##### Page extract #####

Loweswater is a village and civil parish in the county of Cumbria, England.

Village
Historically part of Cumberland, the village lies between the Lake District lakes of Loweswater and Crummock Water, about  south of Cockermouth and within the Lake District National Park. It is overlooked by the peak of Mellbreak.

The village church, dedicated to St Bartholomew, was built in 1827, and restored in 1884, although there has been a place of worship in the village since the early 12th century. Near to the church is the popular Kirkstile Inn.

Civil parish
The civil parish of Loweswater covers a considerable area around the village, and is bordered on its eastern side by the western shore of Crummock Water and by the River Cocker. To the north-west, the parish boundary is delineated by the summit of Fellbarrow, before encircling Loweswater lake via Low Fell and the A5086 road. From here, the parish boundary  includes a large area of fell to the north and east of the summits of Blake Fell, Gavel Fell, Great Borne, Starling Dodd and Red Pike, before descending to Crummock Water.

#####

§ Brief
The Loweswater text gives 1827 as the year the village church was built, so how can the village's history of worship go back further than that?

##### Data #####

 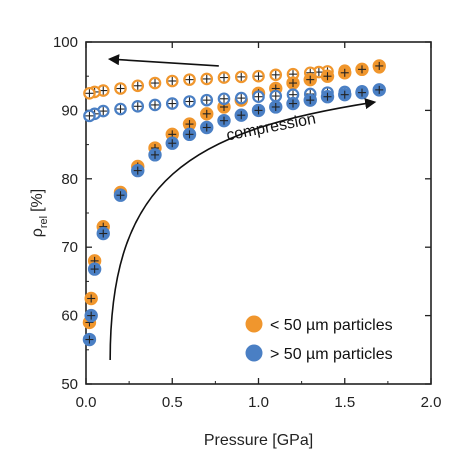 I want to click on x-tick-label: 0.0, so click(x=86, y=402).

#####

§ Solution below
Although the church of St Bartholomew was built in 1827 and restored in 1884, the village has had a place of worship since the early 12th century.